PROBLEM TO SOLVE:
Reproduce the listing below exactly, from its first line down to and including the line with "Given: Select the Simple Allblack cover".

GIVEN RECORDS:

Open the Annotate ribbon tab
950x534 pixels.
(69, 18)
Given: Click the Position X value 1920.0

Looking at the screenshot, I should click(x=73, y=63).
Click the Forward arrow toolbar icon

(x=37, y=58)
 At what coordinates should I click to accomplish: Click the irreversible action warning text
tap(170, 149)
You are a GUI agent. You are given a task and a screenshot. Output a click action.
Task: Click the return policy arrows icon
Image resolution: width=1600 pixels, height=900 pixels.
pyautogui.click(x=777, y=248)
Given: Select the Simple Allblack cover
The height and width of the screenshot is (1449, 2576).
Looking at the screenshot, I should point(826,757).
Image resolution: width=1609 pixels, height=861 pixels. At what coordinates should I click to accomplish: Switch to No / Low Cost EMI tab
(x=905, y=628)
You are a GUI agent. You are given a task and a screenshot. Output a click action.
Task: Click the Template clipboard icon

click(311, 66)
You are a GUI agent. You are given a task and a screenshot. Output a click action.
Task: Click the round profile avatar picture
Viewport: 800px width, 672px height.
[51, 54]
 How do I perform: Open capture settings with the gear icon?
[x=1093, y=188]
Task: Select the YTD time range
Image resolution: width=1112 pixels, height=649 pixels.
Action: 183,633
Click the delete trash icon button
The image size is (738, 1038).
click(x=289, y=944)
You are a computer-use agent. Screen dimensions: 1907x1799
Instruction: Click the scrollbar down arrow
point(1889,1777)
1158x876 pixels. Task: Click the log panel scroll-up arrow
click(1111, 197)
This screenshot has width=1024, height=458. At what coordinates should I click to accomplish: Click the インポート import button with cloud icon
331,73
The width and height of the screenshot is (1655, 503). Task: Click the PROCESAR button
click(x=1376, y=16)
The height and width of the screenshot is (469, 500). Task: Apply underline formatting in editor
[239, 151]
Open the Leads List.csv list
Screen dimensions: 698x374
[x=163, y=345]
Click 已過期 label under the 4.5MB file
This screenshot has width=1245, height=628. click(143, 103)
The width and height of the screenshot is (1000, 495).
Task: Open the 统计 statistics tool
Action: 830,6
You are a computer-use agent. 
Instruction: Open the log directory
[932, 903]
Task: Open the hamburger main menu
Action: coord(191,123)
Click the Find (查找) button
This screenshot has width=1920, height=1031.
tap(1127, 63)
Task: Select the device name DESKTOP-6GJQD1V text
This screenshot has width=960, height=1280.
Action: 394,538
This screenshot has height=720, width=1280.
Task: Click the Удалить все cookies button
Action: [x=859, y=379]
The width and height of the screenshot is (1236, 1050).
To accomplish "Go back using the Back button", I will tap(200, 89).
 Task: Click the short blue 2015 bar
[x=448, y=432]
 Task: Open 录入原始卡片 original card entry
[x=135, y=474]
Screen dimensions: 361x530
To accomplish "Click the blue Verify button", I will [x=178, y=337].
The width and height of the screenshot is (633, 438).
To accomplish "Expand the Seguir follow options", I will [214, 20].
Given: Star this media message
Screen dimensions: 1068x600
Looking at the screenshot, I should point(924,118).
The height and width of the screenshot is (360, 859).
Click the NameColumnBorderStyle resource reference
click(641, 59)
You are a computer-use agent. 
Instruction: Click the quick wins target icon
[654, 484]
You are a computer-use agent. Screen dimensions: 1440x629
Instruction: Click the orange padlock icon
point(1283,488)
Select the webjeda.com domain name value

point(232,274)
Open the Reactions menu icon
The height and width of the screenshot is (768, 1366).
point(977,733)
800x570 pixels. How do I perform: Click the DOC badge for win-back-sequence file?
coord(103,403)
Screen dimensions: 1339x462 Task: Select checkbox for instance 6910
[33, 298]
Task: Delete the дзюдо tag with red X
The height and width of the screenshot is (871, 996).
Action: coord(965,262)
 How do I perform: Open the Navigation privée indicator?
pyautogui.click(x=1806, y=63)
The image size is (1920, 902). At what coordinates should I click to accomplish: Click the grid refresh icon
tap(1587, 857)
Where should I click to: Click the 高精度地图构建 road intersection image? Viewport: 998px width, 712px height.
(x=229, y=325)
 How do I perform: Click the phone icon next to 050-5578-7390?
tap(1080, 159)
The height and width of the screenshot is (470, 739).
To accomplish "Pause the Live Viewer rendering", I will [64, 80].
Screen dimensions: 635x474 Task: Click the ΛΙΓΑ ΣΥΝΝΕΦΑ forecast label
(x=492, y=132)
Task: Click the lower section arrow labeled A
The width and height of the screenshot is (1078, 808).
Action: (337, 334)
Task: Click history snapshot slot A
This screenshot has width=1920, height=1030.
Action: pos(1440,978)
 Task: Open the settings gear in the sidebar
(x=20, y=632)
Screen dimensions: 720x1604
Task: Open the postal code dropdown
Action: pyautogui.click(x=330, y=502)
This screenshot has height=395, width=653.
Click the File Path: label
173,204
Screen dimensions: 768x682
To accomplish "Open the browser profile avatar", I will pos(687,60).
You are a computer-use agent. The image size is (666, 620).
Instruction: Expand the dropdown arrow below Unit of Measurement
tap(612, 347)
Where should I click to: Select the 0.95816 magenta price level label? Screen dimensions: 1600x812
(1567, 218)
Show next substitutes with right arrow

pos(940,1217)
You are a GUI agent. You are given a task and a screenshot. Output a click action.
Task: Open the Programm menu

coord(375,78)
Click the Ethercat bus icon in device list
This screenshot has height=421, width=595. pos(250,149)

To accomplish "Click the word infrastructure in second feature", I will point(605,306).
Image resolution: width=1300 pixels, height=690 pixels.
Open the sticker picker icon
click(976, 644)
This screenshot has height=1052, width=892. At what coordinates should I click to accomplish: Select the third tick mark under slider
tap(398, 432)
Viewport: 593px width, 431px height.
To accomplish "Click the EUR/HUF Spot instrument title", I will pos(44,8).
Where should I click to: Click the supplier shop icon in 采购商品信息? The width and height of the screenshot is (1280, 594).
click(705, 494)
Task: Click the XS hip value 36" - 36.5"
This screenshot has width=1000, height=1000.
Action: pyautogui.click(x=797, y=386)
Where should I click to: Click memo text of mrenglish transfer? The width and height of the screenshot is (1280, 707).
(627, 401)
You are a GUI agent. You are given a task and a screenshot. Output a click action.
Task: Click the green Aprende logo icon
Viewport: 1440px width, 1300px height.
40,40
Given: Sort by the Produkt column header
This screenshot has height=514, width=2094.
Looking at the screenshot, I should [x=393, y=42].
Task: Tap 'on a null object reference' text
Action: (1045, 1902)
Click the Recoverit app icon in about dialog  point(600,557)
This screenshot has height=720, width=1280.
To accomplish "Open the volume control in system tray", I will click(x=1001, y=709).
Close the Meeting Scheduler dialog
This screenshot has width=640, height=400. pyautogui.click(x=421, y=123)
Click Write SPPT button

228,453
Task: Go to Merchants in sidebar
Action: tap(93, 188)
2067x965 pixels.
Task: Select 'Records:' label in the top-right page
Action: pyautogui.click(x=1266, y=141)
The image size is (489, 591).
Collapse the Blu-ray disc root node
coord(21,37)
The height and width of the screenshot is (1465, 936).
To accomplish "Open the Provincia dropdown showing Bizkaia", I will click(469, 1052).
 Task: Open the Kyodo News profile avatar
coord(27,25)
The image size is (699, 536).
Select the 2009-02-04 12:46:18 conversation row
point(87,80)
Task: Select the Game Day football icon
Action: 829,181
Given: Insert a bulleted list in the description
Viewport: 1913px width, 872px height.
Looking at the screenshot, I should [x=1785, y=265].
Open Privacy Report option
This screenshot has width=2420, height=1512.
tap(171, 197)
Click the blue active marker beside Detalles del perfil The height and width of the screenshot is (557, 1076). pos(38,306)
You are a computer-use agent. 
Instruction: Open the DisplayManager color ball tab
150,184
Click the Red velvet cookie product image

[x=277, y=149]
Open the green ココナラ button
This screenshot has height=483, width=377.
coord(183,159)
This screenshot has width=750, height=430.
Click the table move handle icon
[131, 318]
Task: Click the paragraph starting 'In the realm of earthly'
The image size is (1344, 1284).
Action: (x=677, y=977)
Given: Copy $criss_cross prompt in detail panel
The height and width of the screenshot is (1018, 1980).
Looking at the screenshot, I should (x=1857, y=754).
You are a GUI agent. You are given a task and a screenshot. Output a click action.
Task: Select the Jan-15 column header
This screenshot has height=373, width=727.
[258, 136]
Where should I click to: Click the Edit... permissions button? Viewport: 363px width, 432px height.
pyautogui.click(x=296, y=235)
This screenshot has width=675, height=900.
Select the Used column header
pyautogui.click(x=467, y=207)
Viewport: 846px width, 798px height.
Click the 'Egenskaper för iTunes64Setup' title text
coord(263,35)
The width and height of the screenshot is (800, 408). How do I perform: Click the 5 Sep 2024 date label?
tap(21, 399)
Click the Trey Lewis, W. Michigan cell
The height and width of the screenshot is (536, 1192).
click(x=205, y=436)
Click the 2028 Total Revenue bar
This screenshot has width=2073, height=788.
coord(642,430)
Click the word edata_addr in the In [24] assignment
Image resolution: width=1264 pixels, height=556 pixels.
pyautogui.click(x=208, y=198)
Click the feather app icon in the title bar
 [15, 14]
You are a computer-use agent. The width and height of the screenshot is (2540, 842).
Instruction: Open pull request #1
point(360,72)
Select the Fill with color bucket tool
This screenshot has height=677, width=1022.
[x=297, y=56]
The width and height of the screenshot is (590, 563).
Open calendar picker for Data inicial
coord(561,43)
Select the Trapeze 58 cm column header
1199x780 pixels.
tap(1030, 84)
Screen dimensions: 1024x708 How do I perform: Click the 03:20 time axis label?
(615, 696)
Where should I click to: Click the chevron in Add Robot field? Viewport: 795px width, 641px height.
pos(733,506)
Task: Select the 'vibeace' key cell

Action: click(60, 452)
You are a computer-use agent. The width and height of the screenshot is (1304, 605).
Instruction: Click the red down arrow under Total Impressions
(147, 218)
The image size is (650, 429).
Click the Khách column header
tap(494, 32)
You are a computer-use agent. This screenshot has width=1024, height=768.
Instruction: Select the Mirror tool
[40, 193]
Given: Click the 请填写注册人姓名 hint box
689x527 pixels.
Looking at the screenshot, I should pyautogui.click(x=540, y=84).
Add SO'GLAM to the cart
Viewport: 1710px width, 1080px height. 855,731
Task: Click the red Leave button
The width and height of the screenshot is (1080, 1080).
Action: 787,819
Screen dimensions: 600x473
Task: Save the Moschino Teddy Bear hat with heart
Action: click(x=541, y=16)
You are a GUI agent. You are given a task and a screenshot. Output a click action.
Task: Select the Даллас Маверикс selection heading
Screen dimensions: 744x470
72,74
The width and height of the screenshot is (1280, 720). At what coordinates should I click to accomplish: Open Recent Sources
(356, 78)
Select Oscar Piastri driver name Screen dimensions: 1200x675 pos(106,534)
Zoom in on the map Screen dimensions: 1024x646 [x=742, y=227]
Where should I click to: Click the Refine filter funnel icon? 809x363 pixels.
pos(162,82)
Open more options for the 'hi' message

TASK RESPONSE:
Open the Annotate ribbon tab
950x534 pixels.
(69, 18)
Given: Click the Position X value 1920.0

Looking at the screenshot, I should click(x=73, y=63).
Click the Forward arrow toolbar icon

(x=37, y=58)
 At what coordinates should I click to accomplish: Click the irreversible action warning text
tap(170, 149)
You are a GUI agent. You are given a task and a screenshot. Output a click action.
Task: Click the return policy arrows icon
Image resolution: width=1600 pixels, height=900 pixels.
pyautogui.click(x=777, y=248)
Given: Select the Simple Allblack cover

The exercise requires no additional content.